• [Excerpted records]:
** START **
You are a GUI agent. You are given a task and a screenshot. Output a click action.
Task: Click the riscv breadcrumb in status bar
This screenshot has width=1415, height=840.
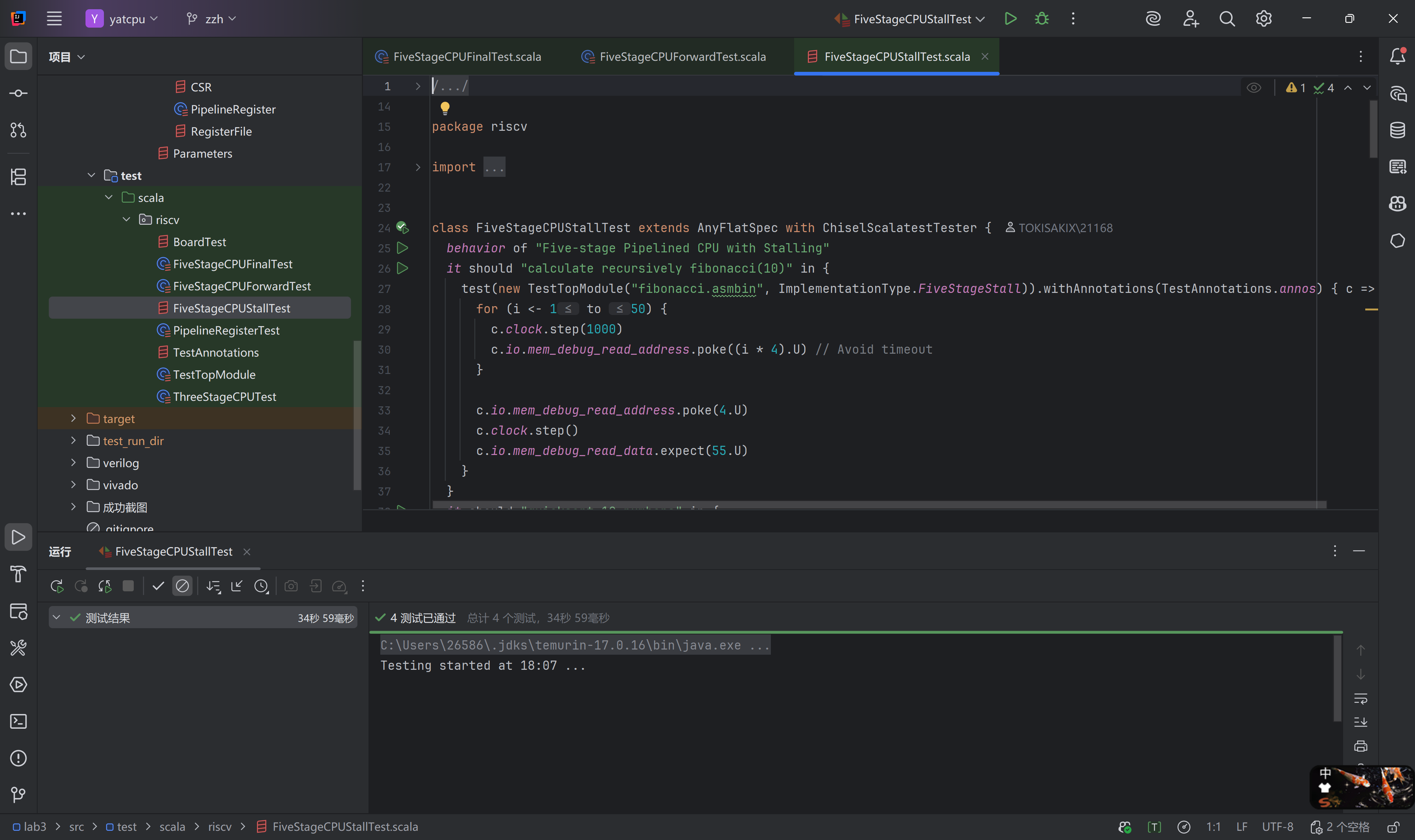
** END **
** START **
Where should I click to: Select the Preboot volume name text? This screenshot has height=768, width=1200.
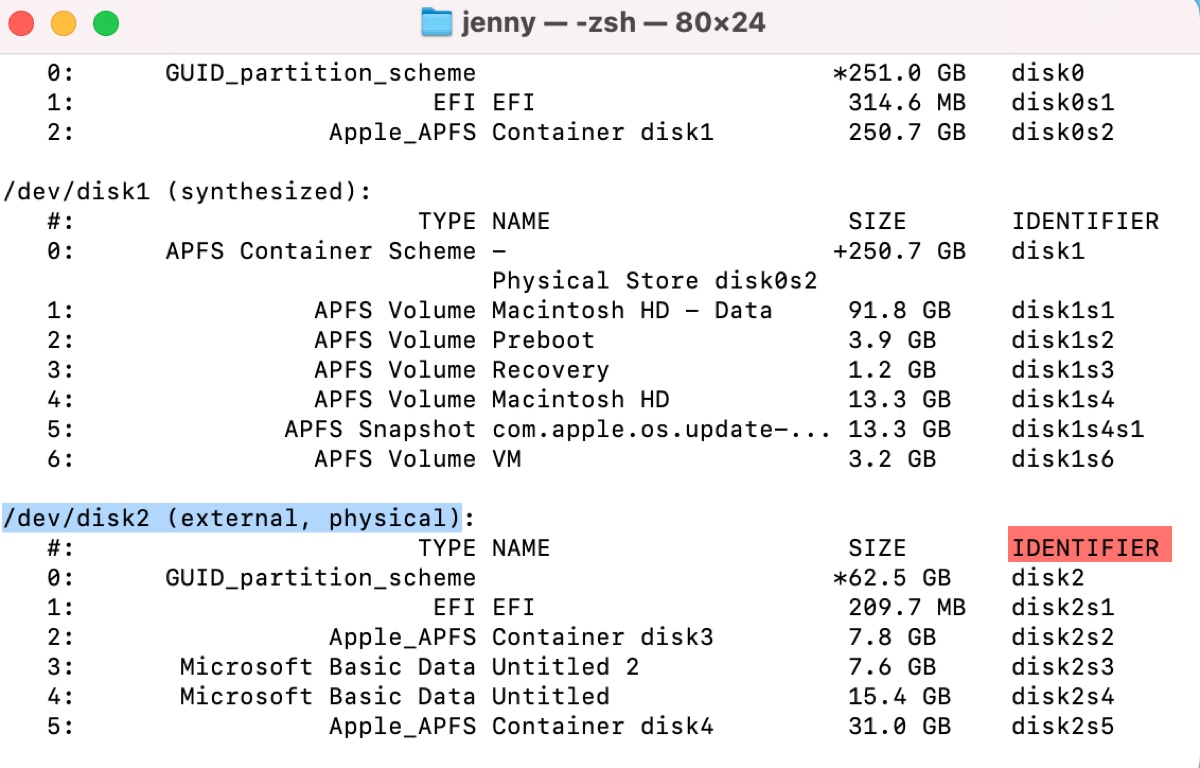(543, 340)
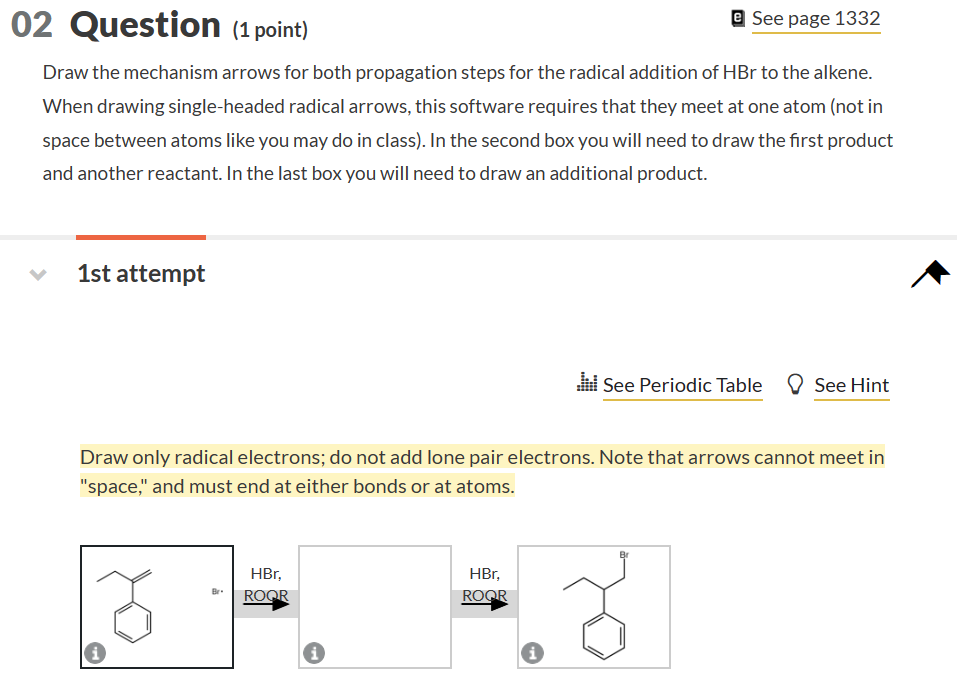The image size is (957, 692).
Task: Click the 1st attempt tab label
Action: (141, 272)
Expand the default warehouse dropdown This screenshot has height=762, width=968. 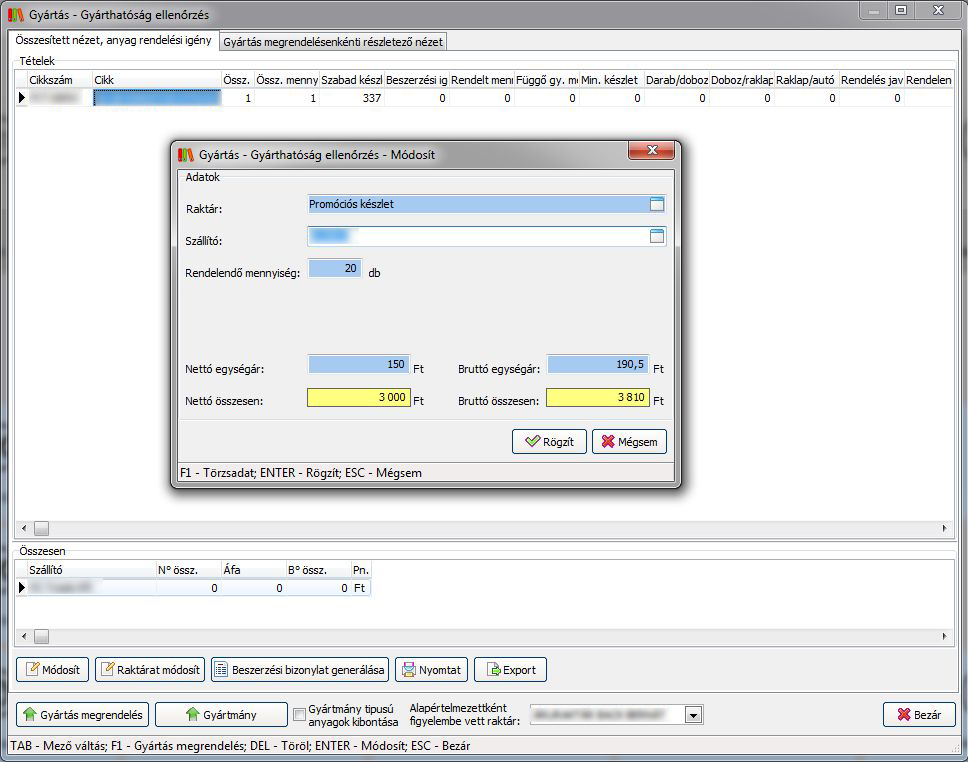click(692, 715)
** END **
Reproduce the data verbatim, starting at the line that contains "You are a GUI" and ending after the line that contains "This screenshot has width=1415, height=840.".

• [The answer]:
You are a GUI agent. You are given a task and a screenshot. Output a click action.
Task: Click the riscv breadcrumb in status bar
This screenshot has width=1415, height=840.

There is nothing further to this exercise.